Segment Open
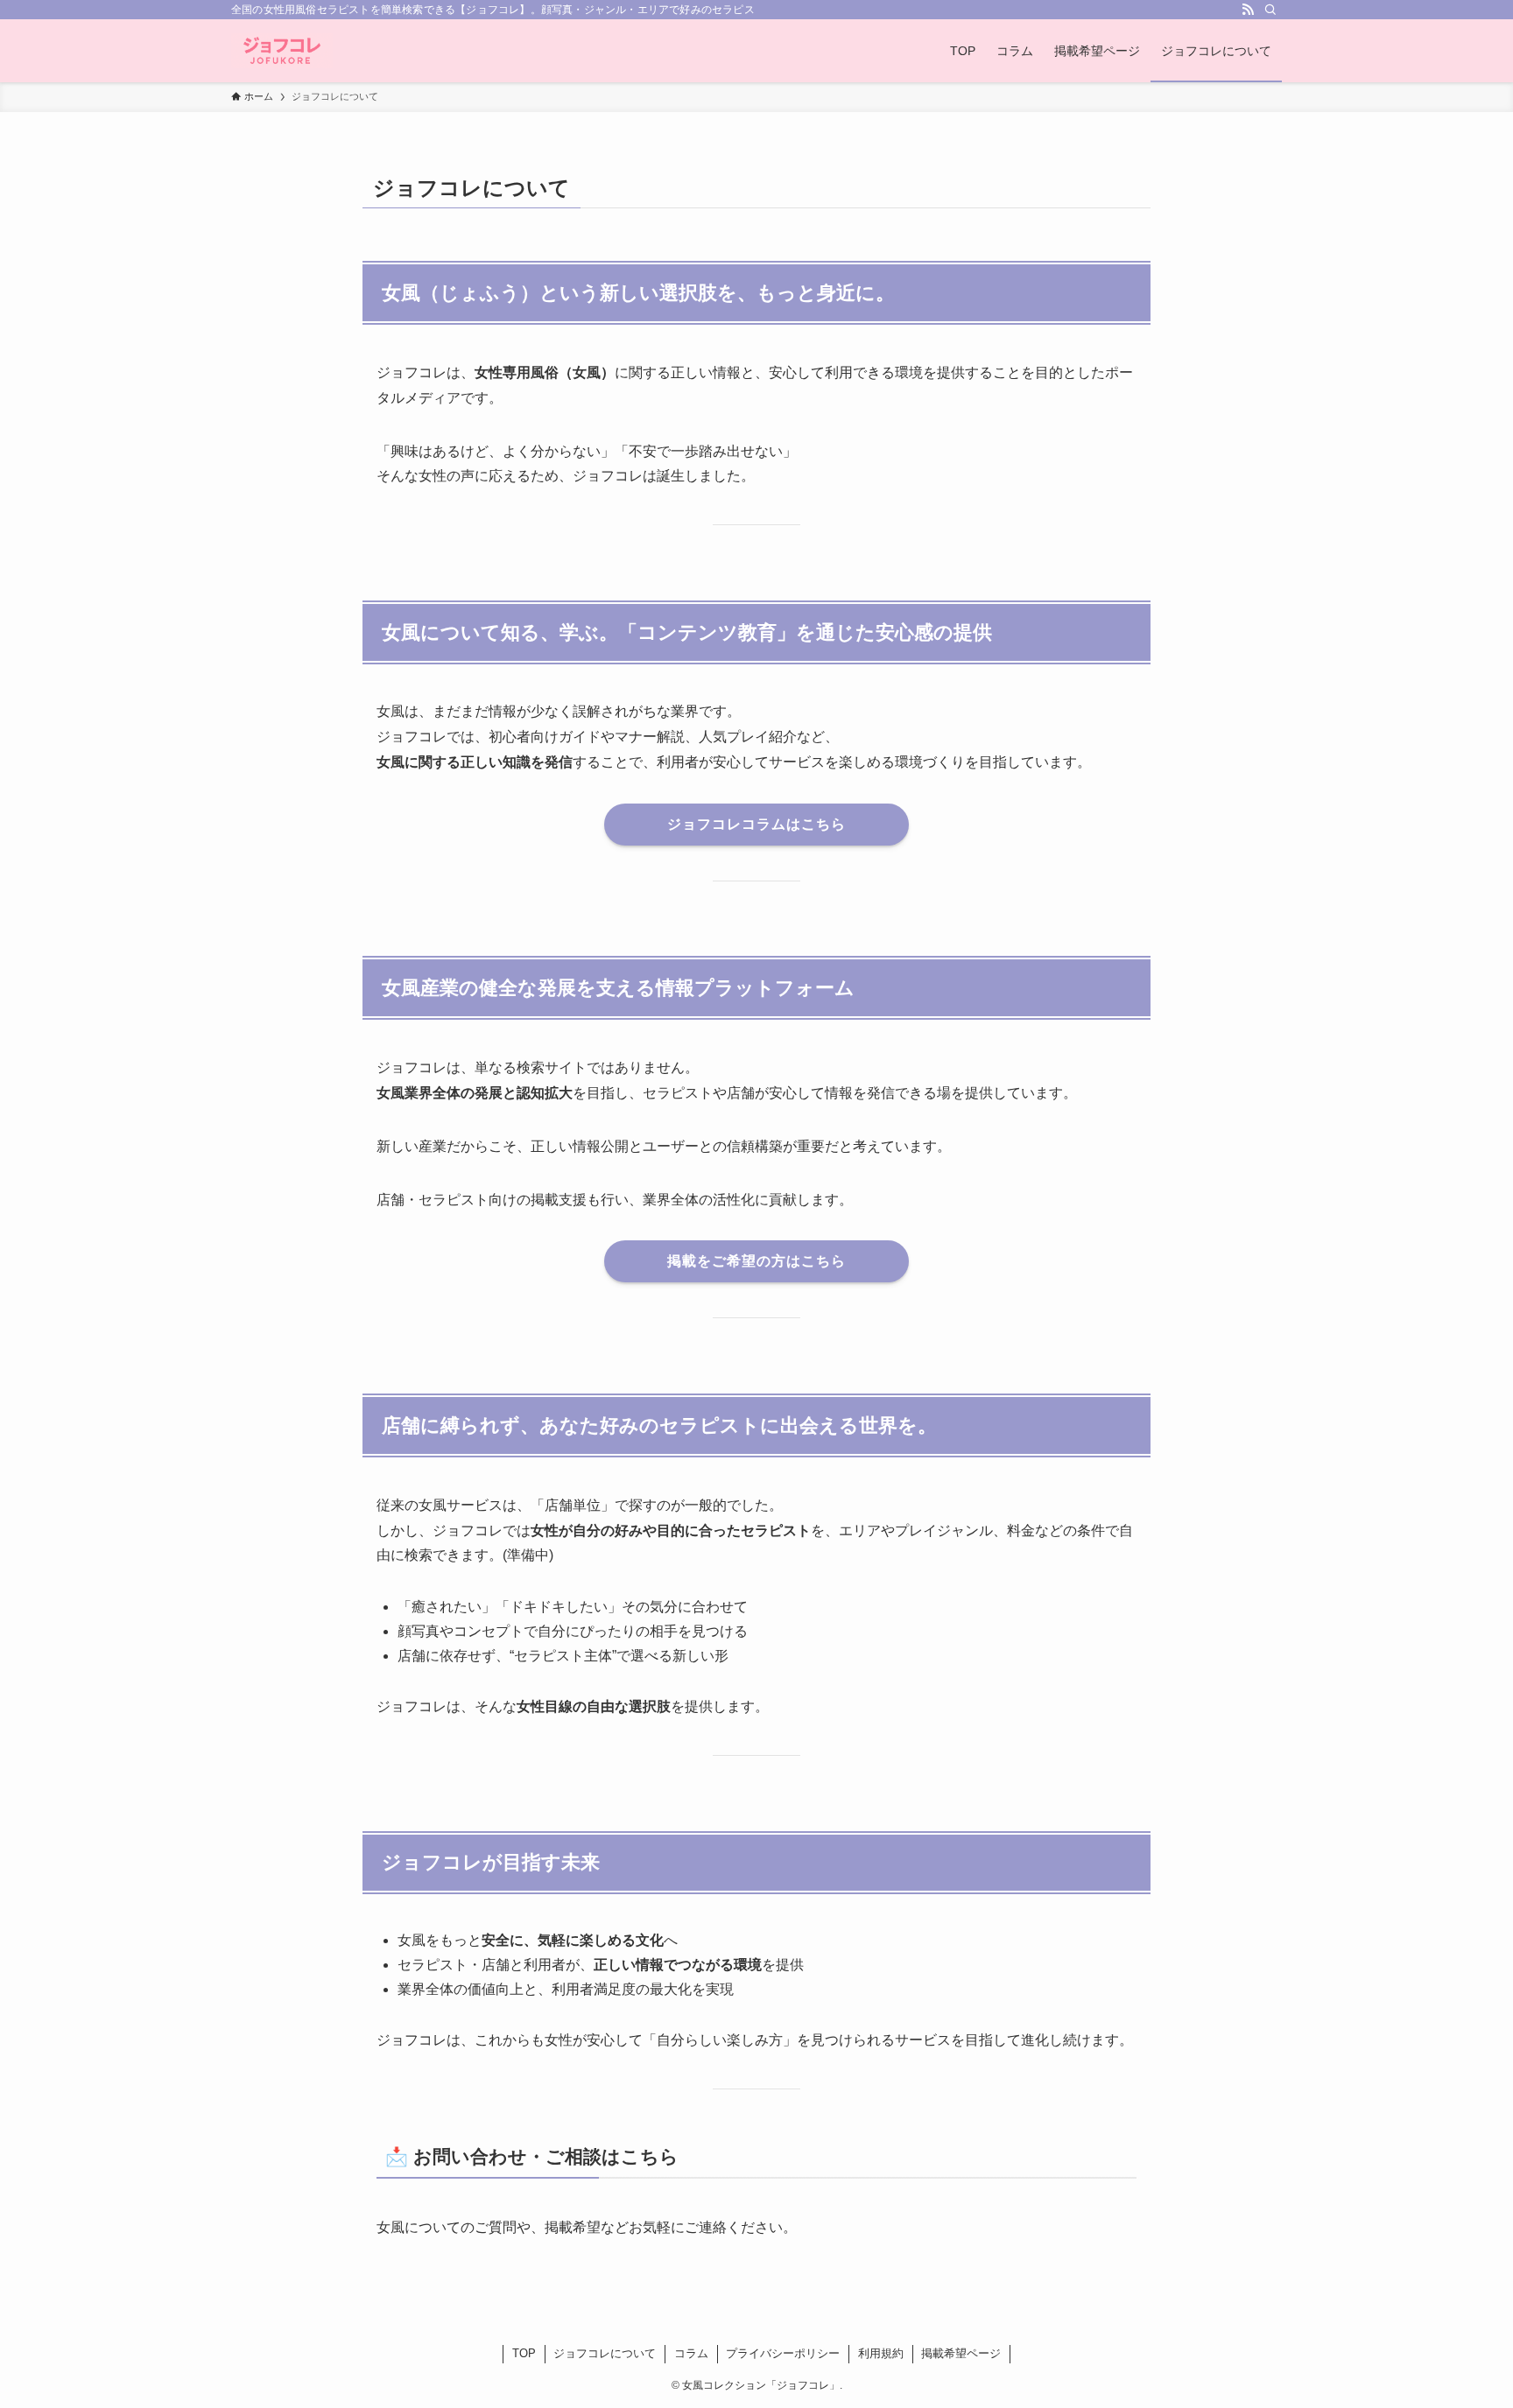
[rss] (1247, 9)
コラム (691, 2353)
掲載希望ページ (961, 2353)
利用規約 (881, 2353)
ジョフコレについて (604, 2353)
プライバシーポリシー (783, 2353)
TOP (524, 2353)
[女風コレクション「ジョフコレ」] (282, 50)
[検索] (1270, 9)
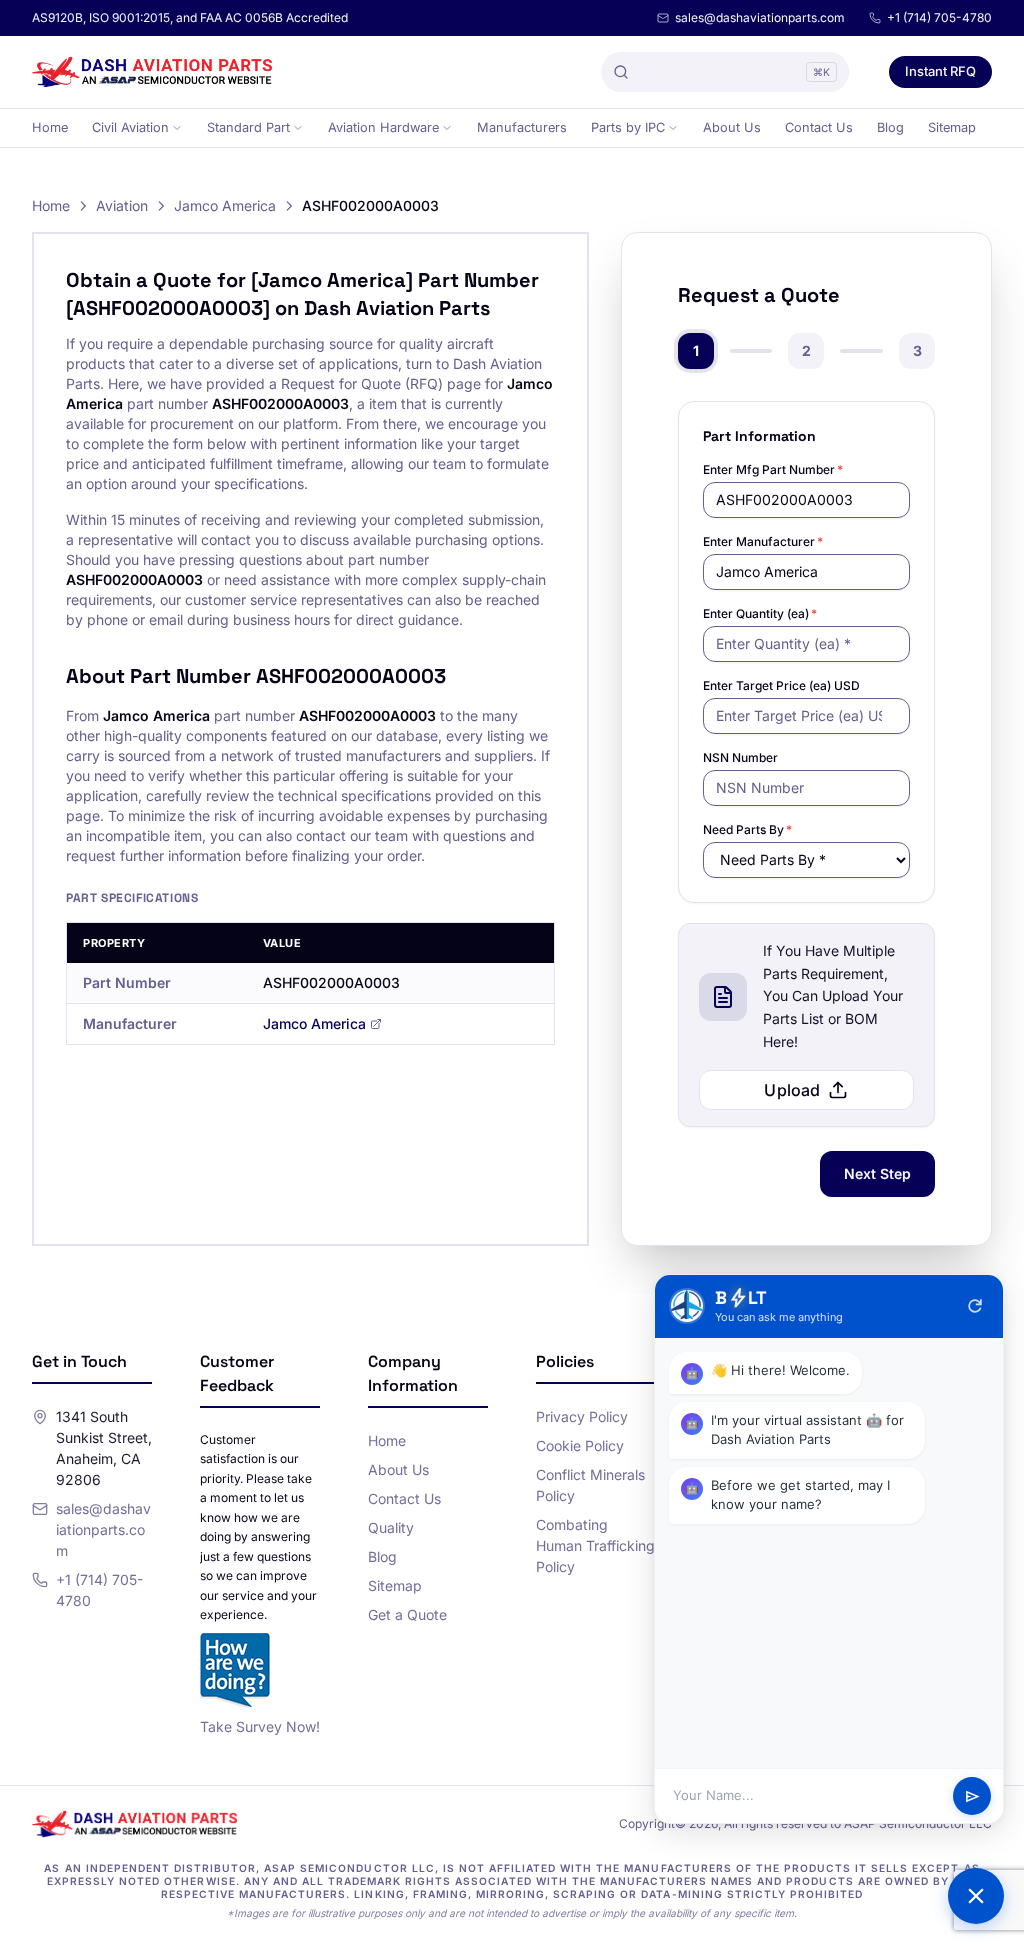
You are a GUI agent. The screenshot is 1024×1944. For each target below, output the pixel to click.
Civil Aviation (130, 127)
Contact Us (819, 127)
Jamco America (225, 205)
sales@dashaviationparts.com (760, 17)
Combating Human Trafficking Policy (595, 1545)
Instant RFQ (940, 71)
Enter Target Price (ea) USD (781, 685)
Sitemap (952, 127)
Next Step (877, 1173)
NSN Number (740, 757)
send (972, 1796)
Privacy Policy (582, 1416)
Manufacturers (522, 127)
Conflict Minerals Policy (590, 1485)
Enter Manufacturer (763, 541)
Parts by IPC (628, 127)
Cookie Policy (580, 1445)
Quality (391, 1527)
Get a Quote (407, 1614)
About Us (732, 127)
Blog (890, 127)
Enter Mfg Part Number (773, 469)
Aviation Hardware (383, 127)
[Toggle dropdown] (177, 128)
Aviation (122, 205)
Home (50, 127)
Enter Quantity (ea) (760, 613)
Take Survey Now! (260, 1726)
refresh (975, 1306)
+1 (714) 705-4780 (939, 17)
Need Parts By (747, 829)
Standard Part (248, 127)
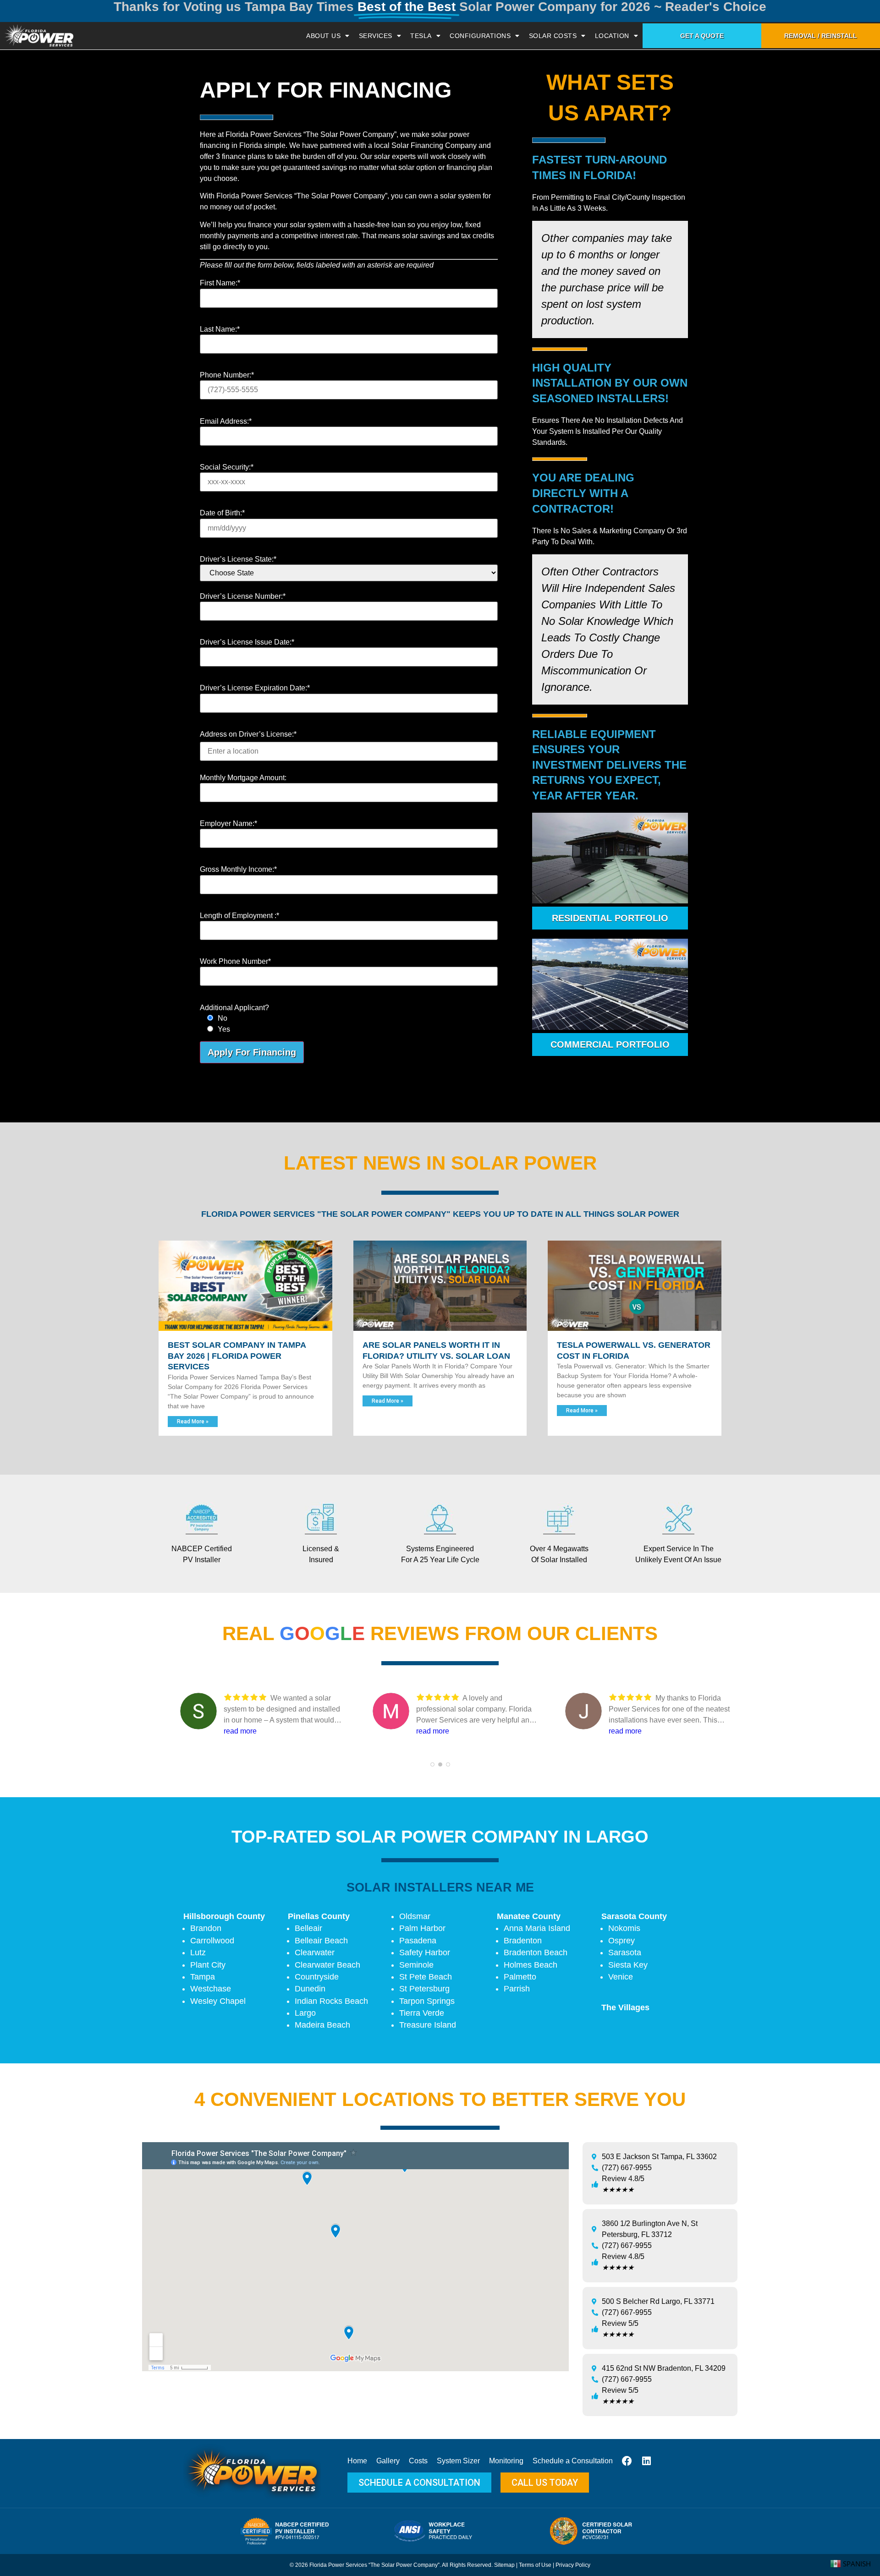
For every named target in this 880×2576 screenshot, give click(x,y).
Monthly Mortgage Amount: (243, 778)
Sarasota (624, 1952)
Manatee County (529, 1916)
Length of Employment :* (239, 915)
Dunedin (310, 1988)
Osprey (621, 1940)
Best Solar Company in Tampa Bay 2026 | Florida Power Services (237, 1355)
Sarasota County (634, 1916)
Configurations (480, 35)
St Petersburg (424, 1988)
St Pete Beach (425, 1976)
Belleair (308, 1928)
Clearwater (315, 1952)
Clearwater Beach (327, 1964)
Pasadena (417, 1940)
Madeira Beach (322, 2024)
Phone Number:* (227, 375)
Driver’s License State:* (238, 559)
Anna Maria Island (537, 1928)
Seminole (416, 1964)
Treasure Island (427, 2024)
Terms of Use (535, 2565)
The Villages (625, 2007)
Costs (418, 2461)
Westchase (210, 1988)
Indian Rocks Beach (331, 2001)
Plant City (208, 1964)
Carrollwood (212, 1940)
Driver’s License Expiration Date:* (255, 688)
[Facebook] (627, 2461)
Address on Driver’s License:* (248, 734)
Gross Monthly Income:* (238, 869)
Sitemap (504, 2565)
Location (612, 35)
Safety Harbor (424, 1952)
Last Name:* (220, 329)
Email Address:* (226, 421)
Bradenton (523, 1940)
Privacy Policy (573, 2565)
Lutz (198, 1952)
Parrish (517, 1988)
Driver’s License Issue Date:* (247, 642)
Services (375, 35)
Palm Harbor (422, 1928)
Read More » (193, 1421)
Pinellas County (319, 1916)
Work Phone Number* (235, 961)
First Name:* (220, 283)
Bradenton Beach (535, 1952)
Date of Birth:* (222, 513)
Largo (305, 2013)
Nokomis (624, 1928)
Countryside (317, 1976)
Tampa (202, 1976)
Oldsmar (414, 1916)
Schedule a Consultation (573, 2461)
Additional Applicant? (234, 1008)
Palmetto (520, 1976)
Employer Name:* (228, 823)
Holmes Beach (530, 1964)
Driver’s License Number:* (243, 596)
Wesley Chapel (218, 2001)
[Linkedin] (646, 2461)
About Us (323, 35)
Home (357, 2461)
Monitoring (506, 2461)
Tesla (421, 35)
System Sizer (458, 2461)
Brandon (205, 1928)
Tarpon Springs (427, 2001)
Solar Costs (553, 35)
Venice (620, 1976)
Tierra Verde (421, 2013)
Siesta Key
Segment Closed
When you reach the line that contains "Email Address:* (226, 421)" in the material above, please copy it and every line after it exactly, stopping only at the last line.

— Answer box —
Email Address:* (226, 421)
Bradenton (523, 1940)
Privacy Policy (573, 2565)
Lutz (198, 1952)
Parrish (517, 1988)
Driver’s License Issue Date:* (247, 642)
Services (375, 35)
Palm Harbor (422, 1928)
Read More » (193, 1421)
Pinellas County (319, 1916)
Work Phone Number* (235, 961)
First Name:* (220, 283)
Bradenton Beach (535, 1952)
Date of Birth:* (222, 513)
Largo (305, 2013)
Nokomis (624, 1928)
Countryside (317, 1976)
Tampa (202, 1976)
Oldsmar (414, 1916)
Schedule a Consultation (573, 2461)
Additional Applicant? (234, 1008)
Palmetto (520, 1976)
Employer Name:* (228, 823)
Holmes Beach (530, 1964)
Driver’s License Number:* (243, 596)
Wesley Chapel (218, 2001)
[Linkedin] (646, 2461)
About Us (323, 35)
Home (357, 2461)
Monitoring (506, 2461)
Tesla (421, 35)
System Sizer (458, 2461)
Brandon (205, 1928)
Tarpon Springs (427, 2001)
Solar Costs (553, 35)
Venice (620, 1976)
Tierra Verde (421, 2013)
Siesta Key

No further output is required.